What was the benefit there of not making the satellite a dumb client, and putting intelligence in the satellite, and on the ground? Because it feels like you could put that either place, and you chose the hardest decision to put it in both places.

Like, there has to be value that you’re getting out of doing that process before – I mean, if you’re just sending a terabyte… I don’t know, was that just a big antenna with a satellite dish up there, just like beaming down [unintelligible 00:30:15.02] of pictures?

So that antenna that actually performs that one terabyte a day downlink - we get a pass on that antenna every 90 minutes. So if you have a really critical, high-priority workload, and your objective is to deliver some insight to a customer as quickly as possible, you might not want to wait that 90 minutes. And even after that 90 minutes is up, it has to get to the ground, it has to be processed then on the ground before it finally gets delivered. So the idea being if we a) can prioritize - because we’re also not able to get down all the data we may have on board with every pass. So it’s kind of twofold. If you can say on board “Hey, I have very high confidence that there is a methane leak at this position”, that is a much smaller piece of data, and there are other antennas that we can use to transmit that data more instantaneously… And then secondly, maybe you have a little bit less confidence, but if something is suspect, you can say “Alright, on our next pass this data skips the line. We’re going to downlink that first, and we’re going to make sure that gets analyzed as part of this pass, so we can get that information out as quickly as possible to customers.” But it is definitely the hardest of all the options, you’re right.

**GOAL:** Print everything in the satellite downlink transcript from "Like, there has" down to "00:30:15.02] of pictures?", word for word.

**DATA ROWS:**
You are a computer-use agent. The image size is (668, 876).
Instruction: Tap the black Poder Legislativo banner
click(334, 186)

==

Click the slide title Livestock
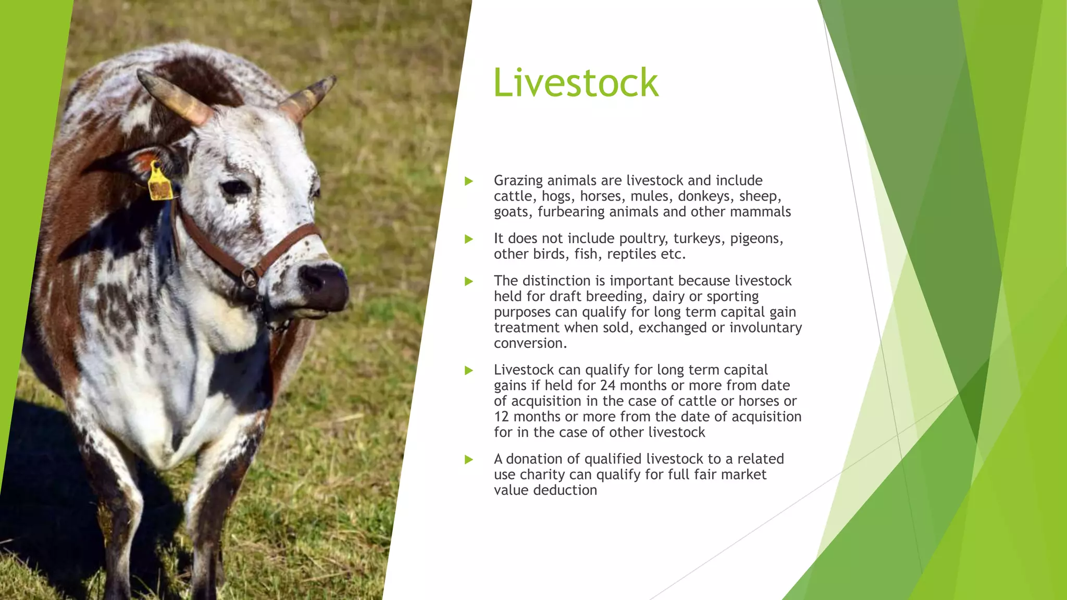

**EXERCISE RESULT:**
Like, there has to be value that you’re getting out of doing that process before – I mean, if you’re just sending a terabyte… I don’t know, was that just a big antenna with a satellite dish up there, just like beaming down [unintelligible 00:30:15.02] of pictures?